The creature stopped twitching, and immediately she wished she could take it back. She held her daddy’s hammer tightly in the palm of her shaking hand and stared at the mess that had not too long before been a head. The insides of her stomach twisted into a dozen tight balls of string. There was no taking this back. No putting life back into the small form.

She gazed at the ruined body in contemplation. It had been so small, so weak. When she had picked it up, the thing squawked and squealed in panic, but had been helpless to do anything more. Surely that meant something? Her young mind gnawed the problem, chewing it like tough meat. She gazed at the lifeless shell, and the bits of swirling emotions settled, locking in her mind as a much more logical, concrete outlook.
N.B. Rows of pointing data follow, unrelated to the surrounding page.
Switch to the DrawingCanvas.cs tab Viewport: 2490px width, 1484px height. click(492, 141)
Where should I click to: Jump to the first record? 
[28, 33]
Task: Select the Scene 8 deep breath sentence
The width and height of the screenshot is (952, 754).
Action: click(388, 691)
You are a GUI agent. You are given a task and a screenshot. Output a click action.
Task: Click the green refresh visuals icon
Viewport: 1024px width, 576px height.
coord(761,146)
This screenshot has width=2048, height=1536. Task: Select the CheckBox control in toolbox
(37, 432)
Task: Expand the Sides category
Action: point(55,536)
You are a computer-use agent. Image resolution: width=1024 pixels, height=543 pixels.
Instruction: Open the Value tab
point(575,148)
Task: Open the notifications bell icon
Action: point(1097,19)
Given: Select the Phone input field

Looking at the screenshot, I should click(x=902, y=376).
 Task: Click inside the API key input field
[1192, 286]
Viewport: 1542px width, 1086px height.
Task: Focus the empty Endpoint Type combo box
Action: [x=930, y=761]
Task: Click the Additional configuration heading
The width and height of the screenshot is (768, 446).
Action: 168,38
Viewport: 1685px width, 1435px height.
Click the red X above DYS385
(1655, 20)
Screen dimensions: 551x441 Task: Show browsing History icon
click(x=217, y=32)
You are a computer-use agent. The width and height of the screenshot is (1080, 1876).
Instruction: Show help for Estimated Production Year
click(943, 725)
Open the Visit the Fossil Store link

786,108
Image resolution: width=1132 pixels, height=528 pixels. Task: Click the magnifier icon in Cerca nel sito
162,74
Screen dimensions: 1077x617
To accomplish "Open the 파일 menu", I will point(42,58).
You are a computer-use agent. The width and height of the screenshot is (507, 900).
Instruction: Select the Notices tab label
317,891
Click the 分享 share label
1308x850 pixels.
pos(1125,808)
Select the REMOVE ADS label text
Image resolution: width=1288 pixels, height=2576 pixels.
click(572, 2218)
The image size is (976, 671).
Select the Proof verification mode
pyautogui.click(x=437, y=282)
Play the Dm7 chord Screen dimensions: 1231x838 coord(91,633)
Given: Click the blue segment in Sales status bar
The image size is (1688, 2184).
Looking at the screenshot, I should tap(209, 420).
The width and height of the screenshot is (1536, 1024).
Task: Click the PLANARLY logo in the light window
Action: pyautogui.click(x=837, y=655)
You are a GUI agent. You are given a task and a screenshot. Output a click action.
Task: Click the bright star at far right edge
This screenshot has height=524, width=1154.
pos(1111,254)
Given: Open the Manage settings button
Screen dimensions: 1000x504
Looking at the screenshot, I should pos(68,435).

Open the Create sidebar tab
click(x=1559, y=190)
Because it had no chance against her, the creature deserved to fall under her control. With no means to defend its life, its death became hers to decide. She hefted her daddy’s hammer in her hand and felt a surging swell of dominance. The young monster gazed down at the rest of the tiny, scurrying humans, and smiled.

Halloween Horror October

Spurred by the fantastic piece of flash by Charles Gramlich, and his idea to keep the short bursts of horror going for the entire month of October, I humbly offer a bit of fluff I wrote a few years ago after purchasing my first (and only, to date) grotesque. I did post this story in 2006, but I had somewhere close to zero readers at the time, so I’m treating it as new-to-you. Enjoy, and be sure to think twice before that next lawn ornament impulse buy.

The Empress of the Fescue

This is how a snake feels, awaiting the first rays of light to banish the insidious chill. This is how it will always feel, cold and alone. This is why my desperation grows–as hers must have-wild.

I purchased her at an estate sale to stand sentry against the hordes of sticky-mouthed candy-grabbers trampling my front lawn. My beautiful, winged, snarling chimera, the Empress of the Fescue.

With a childish thrill I ventured under the harvest moon to admire her fearsome grimace. Only a flattened patch of turf remained to belie her post. There was no time to gape, or wonder. She came with full fury, a winged wrecking ball to the back. I toppled forward against the dew-dampened grass, gasping for air.

Masonry talons clicked against the sidewalk. I heaved onto my back. She was there under the halo of light, waiting for my gaze to register her carven jaws stretched wide with hunger. Panic jolted my bones and I scrabbled away, clawed hands and bare feet churning the earth in desperation.

The grass was slick. I was slow.

Her terrible weight prematurely expelled the last of my breaths. That gaping mouth sucked deep into my own. I struggled to stay inside, but there was nothing to hold onto, no anchor to cast.

I pushed myself up with shaking arms.

Not me.

She, wearing me.

I fit her like a well-made suit, and she smiled. She did a small dance of joy, cavorting out of view as she tried her new legs. My head could not turn to follow. Cast in a haze of gray, my world contracted to a narrow strip of grass, a patch of siding, and my living room window.

It aches, sitting here with my knees hunched around my chin. A spider has built a web in the crevice of my right ear. The grass is cold against my immovable hide and I spend the long dark wishing for the following day to come without rain or clouds so I might briefly remember warmth.

I catch snippets of her through the window, clips from a movie I will never see. She seems happy. And why shouldn’t she be? She has it all: my life, my husband, my flesh. And she has me, her Empress of the Fescue.